On the other hand, my credit rating is better than OH (due to job and never having defaulted) and when we were first renting we struggled to get a joint one (they were happy to give me the contract, despite there being no way I could afford it on my own, but wouldn't with him and his wage taken into account :rotfl: ).
Sit him down and try to get it all out in the open before you make any decisions.
Good luck
Tig xx0 -
First of all thanks to everyone for their suggestions and well wishes, they’ve been a great help and as a result I’ve told my bf to make an appointment with Citizens Advice to see where he stands and what to do next.
Secondly, I think I came across as a bit of a fool in my first post but believe me I’m not, I know my bf has been extremely stupid and he should never have kept it from me, there have been many arguments about that! I’d like to point out that we’ve been together almost 4 years, I knew he took out the loan and I guess I knew deep down he’d defaulted on the payments, we just didn’t talk about it because I hoped he’d sort out his own problems but now I’ve accepted it’s something he can’t do, he’s stood by me through a lot and if I have to help him through this then so be it, I’m not running away from this relationship because he’s made one big mistake.

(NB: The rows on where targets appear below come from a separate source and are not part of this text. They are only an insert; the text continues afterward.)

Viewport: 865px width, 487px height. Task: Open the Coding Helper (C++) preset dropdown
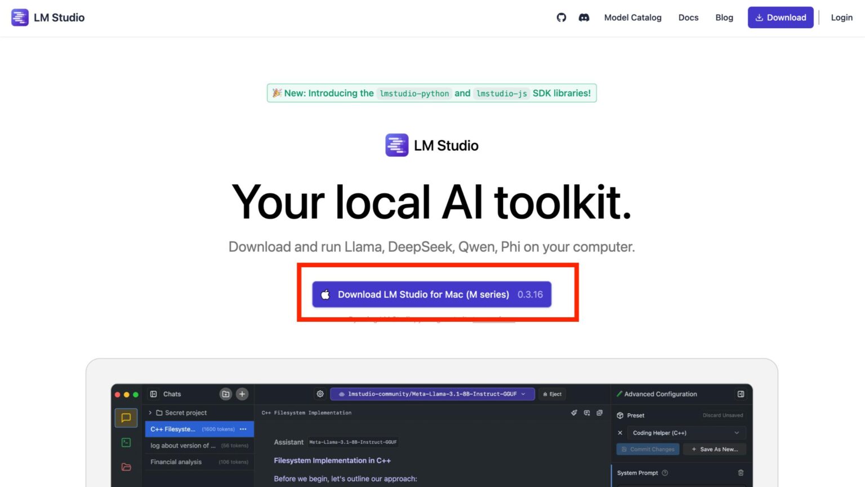point(685,433)
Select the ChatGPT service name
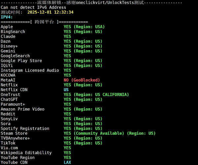198x165 pixels. coord(9,99)
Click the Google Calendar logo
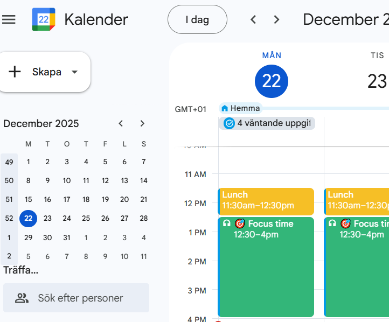 point(43,19)
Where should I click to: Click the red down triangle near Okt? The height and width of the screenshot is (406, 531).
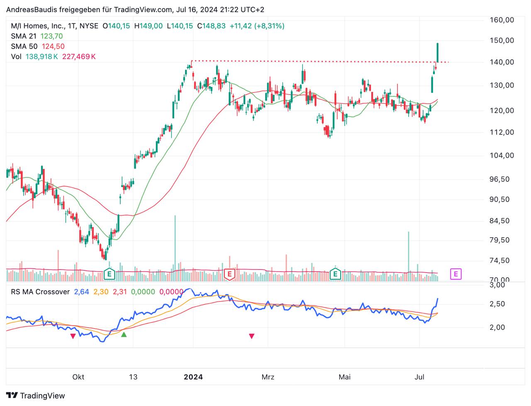tap(73, 336)
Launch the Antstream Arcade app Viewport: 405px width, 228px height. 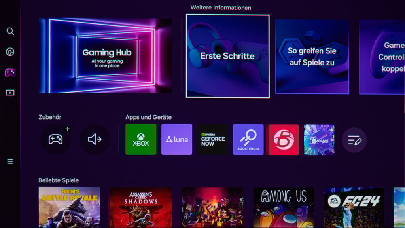(x=319, y=139)
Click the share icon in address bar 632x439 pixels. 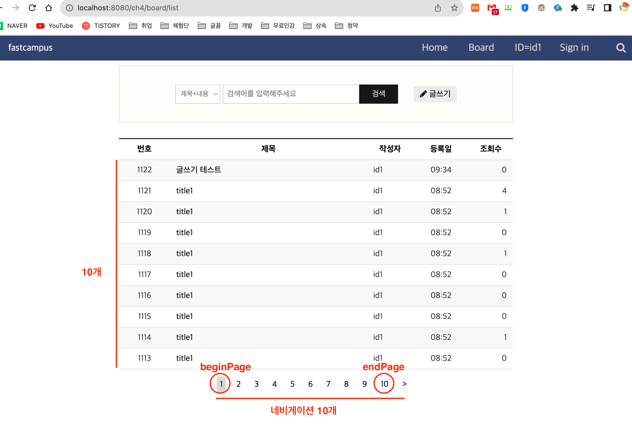438,8
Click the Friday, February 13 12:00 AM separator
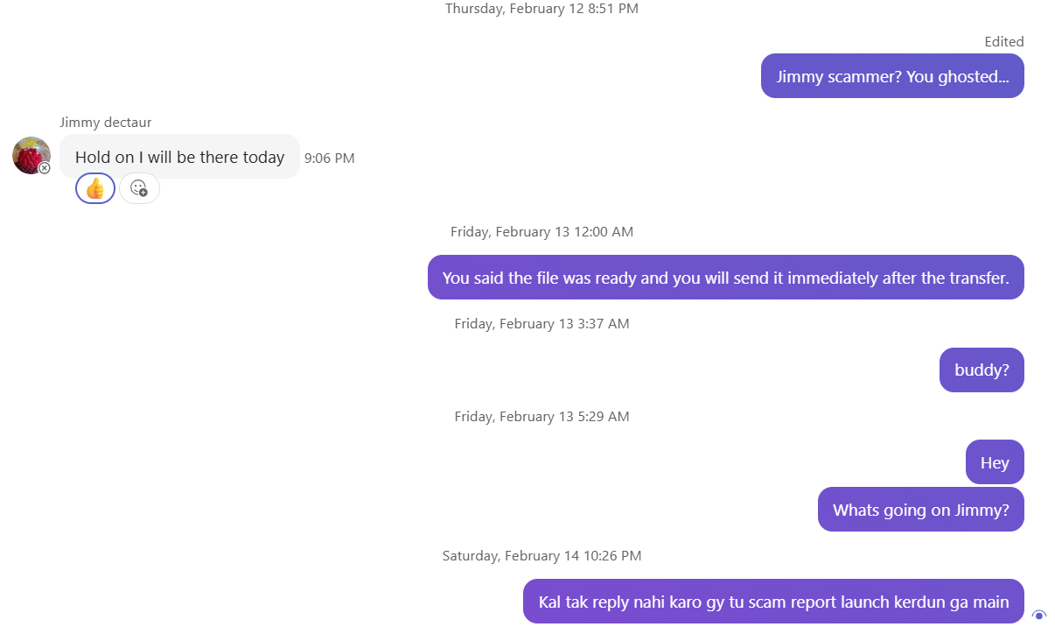 [x=541, y=232]
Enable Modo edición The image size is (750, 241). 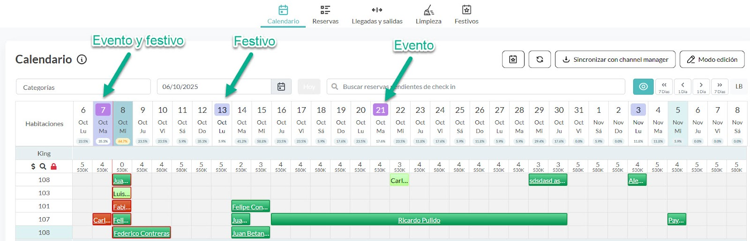[712, 59]
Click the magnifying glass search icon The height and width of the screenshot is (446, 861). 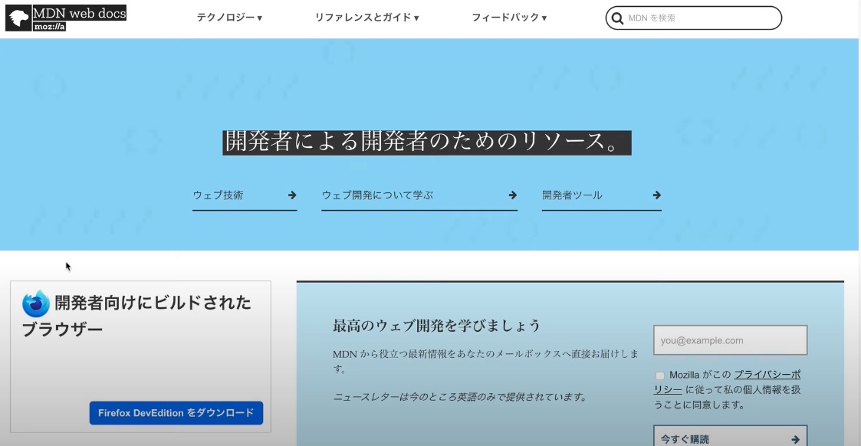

Oh and we actually already live together, but it’s a friends place we live in so no signed lease, so makes running away slightly more difficult!0 -
I'm terrible with money and I have habit of running away from debts (well, I have in the past).
My ex-wife is far far worse with money (she just cannot stop spending), but she appears to make the debts manageable (she gets unofficial DMPs and then goes getting credit from somewhere else). With 110% mortgage, it's going to come crashing around her eventually.
Why would that make me a bad person? I try not to lie about anything (except money), I'm honest and I'm not an unfaithful person (unlike many people on another forum that I was reading). I work hard and I try not to be selfish.
I'm now almost debt-free (well, OK, I have £1k on my CC at the moment, but I'm paying it off quickly) and I have a bit of money coming my way this month so I'll have savings again (I've never saved in my whole life for anything I really wanted until this year when I saved £2 for a holiday!).
Some people are great with money and some people aren't. It doesn't make you a bad person. Foolish maybe.The smaller the monkey the more it looks like it would kill you at the first given opportunity.